Can’t find the perfect relationship?  Try something different.  Not solely for romance, but for the chance to learn about yourself and make a new friend.

Life is a blank paper.  You are a genius with writer’s block.

Just write.

I Am 29 Years Old?

Chris —  April 3, 2011

While contemplating the move to Austin 5 years ago I took a composition notebook and a Bible into the woods and wrote a five year plan.  It talked about who I would become.  The things I would accomplish.  They were big dreams of starting grand ventures and writing and a family.

It was a good plan.

A less cynical person might describe the past five years as “learning experiences.” More than anything, it feels like a series of false starts. My life doesn’t look much like the man in the composition notebook.
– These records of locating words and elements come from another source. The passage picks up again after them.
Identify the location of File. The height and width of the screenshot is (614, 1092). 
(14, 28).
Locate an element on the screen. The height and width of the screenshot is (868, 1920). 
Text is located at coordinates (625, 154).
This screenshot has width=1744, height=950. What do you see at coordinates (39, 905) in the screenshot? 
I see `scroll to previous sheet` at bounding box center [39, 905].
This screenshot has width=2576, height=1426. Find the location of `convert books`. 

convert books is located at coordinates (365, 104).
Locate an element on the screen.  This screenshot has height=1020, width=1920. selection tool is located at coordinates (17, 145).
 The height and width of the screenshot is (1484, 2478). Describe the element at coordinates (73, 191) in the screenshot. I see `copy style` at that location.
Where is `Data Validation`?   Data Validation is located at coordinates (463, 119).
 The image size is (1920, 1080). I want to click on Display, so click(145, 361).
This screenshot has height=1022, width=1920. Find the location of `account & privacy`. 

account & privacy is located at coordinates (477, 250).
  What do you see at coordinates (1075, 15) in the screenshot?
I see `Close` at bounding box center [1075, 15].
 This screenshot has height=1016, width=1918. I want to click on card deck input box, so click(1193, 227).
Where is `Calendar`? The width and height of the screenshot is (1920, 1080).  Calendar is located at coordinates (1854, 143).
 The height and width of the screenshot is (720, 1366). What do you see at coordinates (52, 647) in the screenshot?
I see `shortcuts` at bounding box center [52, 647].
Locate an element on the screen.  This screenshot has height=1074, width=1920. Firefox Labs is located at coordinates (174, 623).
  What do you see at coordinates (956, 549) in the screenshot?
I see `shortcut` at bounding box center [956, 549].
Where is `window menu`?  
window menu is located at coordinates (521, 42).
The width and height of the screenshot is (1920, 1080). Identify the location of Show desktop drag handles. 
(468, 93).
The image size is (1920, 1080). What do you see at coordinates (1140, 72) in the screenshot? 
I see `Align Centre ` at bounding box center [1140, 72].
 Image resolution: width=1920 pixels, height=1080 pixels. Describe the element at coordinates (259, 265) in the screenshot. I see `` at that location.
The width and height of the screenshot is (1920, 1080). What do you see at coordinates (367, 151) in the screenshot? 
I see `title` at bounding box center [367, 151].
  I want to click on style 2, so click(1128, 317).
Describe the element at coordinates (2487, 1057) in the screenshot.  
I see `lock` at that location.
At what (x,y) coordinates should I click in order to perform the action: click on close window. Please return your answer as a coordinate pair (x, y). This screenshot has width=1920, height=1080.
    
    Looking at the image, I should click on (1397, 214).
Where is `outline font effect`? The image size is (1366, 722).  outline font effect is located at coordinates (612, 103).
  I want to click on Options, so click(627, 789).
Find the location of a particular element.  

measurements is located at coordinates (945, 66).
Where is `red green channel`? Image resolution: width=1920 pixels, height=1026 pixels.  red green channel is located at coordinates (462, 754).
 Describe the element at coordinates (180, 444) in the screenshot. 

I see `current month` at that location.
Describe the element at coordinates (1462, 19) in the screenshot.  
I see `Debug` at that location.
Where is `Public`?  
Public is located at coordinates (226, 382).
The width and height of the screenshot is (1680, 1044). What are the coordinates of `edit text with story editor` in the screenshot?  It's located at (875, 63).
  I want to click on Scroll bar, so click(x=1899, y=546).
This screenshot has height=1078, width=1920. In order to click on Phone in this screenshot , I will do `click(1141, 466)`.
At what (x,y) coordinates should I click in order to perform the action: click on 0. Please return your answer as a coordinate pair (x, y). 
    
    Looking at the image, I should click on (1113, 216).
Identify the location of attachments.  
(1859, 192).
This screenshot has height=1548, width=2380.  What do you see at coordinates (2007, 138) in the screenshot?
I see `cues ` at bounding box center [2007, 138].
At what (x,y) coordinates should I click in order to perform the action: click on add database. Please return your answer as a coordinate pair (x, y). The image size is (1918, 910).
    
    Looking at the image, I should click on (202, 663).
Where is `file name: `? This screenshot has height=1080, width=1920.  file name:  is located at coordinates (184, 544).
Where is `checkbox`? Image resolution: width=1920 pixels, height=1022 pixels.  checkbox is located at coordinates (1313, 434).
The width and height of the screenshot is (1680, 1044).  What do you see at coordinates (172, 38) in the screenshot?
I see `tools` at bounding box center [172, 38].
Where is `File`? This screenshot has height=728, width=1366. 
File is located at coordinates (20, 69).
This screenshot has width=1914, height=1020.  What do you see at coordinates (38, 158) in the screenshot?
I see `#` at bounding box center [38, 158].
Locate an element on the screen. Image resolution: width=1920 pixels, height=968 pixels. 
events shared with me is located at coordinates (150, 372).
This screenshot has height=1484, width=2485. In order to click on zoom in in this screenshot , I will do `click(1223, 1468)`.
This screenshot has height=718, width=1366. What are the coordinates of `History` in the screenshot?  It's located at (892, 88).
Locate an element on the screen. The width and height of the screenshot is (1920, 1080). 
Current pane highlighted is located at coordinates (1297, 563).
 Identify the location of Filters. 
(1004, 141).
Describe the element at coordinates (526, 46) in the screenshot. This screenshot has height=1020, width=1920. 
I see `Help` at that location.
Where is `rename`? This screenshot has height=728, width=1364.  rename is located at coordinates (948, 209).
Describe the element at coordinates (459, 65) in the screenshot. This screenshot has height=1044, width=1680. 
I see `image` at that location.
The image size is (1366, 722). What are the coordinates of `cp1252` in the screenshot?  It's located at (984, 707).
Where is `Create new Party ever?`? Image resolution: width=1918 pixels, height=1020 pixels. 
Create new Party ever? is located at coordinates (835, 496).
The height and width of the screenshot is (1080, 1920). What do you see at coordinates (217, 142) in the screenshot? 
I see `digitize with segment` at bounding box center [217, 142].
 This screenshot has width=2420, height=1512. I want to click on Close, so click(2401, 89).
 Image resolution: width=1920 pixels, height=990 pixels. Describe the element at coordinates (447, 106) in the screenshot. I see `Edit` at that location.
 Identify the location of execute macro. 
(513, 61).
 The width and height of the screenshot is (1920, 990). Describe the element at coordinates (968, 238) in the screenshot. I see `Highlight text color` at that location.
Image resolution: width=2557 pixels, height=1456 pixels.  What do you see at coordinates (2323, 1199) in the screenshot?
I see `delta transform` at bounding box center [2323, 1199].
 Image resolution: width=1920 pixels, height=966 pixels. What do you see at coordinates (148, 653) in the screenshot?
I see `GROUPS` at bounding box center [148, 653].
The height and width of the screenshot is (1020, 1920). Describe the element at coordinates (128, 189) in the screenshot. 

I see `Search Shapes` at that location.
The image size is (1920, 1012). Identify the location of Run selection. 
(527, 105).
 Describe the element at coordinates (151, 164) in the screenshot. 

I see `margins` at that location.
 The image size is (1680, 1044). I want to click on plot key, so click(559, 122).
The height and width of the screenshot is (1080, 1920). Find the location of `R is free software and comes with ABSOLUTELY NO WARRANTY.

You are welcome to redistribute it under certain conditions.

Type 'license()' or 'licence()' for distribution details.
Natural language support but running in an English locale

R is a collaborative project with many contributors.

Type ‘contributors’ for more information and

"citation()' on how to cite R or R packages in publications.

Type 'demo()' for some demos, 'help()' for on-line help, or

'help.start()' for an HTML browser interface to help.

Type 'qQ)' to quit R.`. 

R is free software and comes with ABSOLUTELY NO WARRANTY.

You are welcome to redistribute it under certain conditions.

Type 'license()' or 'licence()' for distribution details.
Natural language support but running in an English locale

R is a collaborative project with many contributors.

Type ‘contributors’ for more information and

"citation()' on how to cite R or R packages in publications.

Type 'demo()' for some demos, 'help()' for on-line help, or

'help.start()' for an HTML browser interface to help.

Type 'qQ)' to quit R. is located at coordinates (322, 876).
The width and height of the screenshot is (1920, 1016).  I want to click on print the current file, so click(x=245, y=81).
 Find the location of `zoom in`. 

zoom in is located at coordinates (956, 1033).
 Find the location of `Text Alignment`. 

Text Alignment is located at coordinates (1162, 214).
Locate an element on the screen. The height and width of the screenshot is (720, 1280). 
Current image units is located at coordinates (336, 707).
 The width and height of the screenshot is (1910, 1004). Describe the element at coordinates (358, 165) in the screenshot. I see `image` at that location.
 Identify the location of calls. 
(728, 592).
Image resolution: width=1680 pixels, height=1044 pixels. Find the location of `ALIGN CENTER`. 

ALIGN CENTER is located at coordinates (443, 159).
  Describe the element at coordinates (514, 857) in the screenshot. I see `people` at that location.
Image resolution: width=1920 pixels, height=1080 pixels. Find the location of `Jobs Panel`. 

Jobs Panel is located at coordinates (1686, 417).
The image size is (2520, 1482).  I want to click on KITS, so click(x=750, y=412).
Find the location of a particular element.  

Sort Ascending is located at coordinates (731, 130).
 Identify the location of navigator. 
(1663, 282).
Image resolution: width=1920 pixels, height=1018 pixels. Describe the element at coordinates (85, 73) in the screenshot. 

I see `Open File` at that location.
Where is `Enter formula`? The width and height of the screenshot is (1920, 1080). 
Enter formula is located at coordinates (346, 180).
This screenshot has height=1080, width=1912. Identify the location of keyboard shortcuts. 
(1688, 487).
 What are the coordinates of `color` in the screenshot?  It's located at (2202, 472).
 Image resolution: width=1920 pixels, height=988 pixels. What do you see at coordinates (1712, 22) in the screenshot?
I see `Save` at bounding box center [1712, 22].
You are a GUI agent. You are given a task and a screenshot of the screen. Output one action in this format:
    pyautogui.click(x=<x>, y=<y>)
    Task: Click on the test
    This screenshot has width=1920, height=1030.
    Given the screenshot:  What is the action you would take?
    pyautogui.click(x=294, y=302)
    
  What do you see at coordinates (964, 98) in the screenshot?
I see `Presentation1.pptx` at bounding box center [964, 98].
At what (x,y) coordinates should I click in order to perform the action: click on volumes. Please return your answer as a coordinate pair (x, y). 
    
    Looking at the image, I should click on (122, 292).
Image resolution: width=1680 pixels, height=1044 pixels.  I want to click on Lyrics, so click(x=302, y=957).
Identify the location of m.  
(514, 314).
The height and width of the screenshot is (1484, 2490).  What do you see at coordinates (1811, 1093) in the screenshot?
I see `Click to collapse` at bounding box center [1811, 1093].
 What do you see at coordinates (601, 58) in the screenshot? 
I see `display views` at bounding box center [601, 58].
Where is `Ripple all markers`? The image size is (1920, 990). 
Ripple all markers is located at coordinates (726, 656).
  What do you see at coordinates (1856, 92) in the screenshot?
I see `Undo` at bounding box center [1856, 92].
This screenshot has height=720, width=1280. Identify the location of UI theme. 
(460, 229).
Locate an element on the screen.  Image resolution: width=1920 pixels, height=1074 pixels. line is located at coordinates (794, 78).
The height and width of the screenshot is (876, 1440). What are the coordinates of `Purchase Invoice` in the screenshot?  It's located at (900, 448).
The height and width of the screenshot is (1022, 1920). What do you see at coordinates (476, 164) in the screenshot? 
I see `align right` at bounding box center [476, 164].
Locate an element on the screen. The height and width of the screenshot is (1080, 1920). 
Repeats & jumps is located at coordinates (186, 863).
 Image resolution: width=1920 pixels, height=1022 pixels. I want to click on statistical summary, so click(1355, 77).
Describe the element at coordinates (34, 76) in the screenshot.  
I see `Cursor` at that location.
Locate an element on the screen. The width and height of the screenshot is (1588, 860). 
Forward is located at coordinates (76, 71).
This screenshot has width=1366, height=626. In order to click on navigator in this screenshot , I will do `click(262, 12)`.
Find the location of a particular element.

I am 29 years old today.  It’s not a milestone like next year will be.  It’s more of a reminder that next year is coming, and some of the hopes in that notebook remain unfulfilled.

Yet every day I become more determined to make this year count.  Granted there have been some scrapes, but too much time has been spent licking wounds.  I’d like to claim that by this time next year things will be different.  But that has the familiar ring of the disappointed composition notebook.

Instead, this year must be about charting a new course, while being faithful to serve wholeheartedly where I am at.